Effects of CYP2C9 and CYP2C19 genetic polymorphisms on the pharmacokinetics and pharmacodynamics of gliclazide in healthy subjects

• Published in: Archives of pharmacal research Vol. 46; no. 5; pp. 438 - 447
• Main Authors: Kang, Pureum, Cho, Chang-Keun, Jang, Choon-Gon, Lee, Seok-Yong, Lee, Yun Jeong, Choi, Chang-Ik, Bae, Jung-Woo
• Format: Journal Article
• Language: English
• Published: Seoul Pharmaceutical Society of Korea 01.05.2023; 대한약학회
• Subjects: alleles; Aryl Hydrocarbon Hydroxylases - genetics; Aryl Hydrocarbon Hydroxylases - metabolism; blood glucose; Cytochrome P-450 CYP2C19 - genetics; Cytochrome P-450 CYP2C9 - genetics; genetic polymorphism; Genotype; Gliclazide - pharmacokinetics; glucose; Healthy Volunteers; Humans; Hypoglycemic Agents - pharmacokinetics; Insulin; Medicine; oral administration; pharmacodynamics; pharmacokinetics; Pharmacology/Toxicology; Pharmacy; Polymorphism, Genetic - genetics; Research Article; 약학; Gliclazide; CYP2C9; Pharmacodynamics; CYP2C19; Pharmacokinetics; Genetic polymorphism
• ISSN: 0253-6269; 1976-3786; 1976-3786
• DOI: 10.1007/s12272-023-01448-z

Gliclazide metabolism is mediated by genetically polymorphic CYP2C9 and CYP2C19 enzymes.

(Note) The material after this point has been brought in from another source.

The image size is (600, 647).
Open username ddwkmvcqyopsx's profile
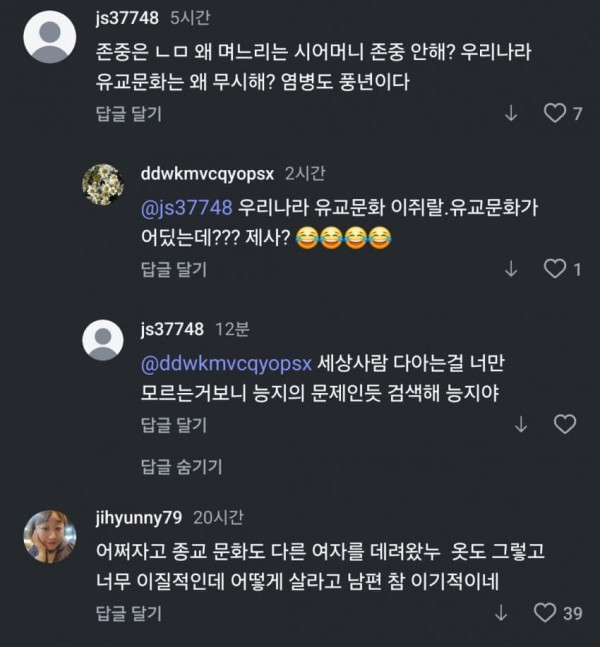coord(208,174)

We investigated the effects of CYP2C9 and CYP2C19 genetic polymorphisms on the pharmacokinetics and pharmacodynamics of gliclazide. Twenty-seven Korean healthy volunteers were administered a single oral dose of gliclazide 80 mg. The plasma concentration of gliclazide was quantified for the pharmacokinetic analysis and plasma concentrations of glucose and insulin were measured as pharmacodynamic parameters. The pharmacokinetics of gliclazide showed a significant difference according to the number of defective alleles of combined CYP2C9 and CYP2C19 . The two defective alleles group (group 3) and one defective allele group (group 2) showed 2.34- and 1.46-fold higher AUC 0–∞ ( P  < 0.001), and 57.1 and 32.3% lower CL/F ( P  < 0.001), compared to those of the no defective allele group (group 1), respectively. The CYP2C9IM– CYP2C19IM group had AUC 0–∞ increase of 1.49-fold ( P  < 0.05) and CL/F decrease by 29.9% ( P  < 0.01), compared with the CYP2C9 Normal Metabolizer ( CYP2C9NM )– CYP2C19IM group. The CYP2C9NM–CYP2C19PM group and CYP2C9NM–CYP2C19IM group showed 2.41- and 1.51-fold higher AUC 0–∞ ( P  < 0.001), and 59.6 and 35.4% lower CL/F ( P  < 0.001), compared to those of the CYP2C9NM–CYP2C19NM group, respectively. The results represented that CYP2C9 and CYP2C19 genetic polymorphisms significantly affected the pharmacokinetics of gliclazide. Although the genetic polymorphism of CYP2C19 had a greater effect on the pharmacokinetics of gliclazide, the genetic polymorphism of CYP2C9 also had a significant effect. On the other hand, plasma glucose and insulin responses to gliclazide were not significantly affected by the CYP2C9–CYP2C19 genotypes, requiring further well-controlled studies with long-term dosing of gliclazide in diabetic patients.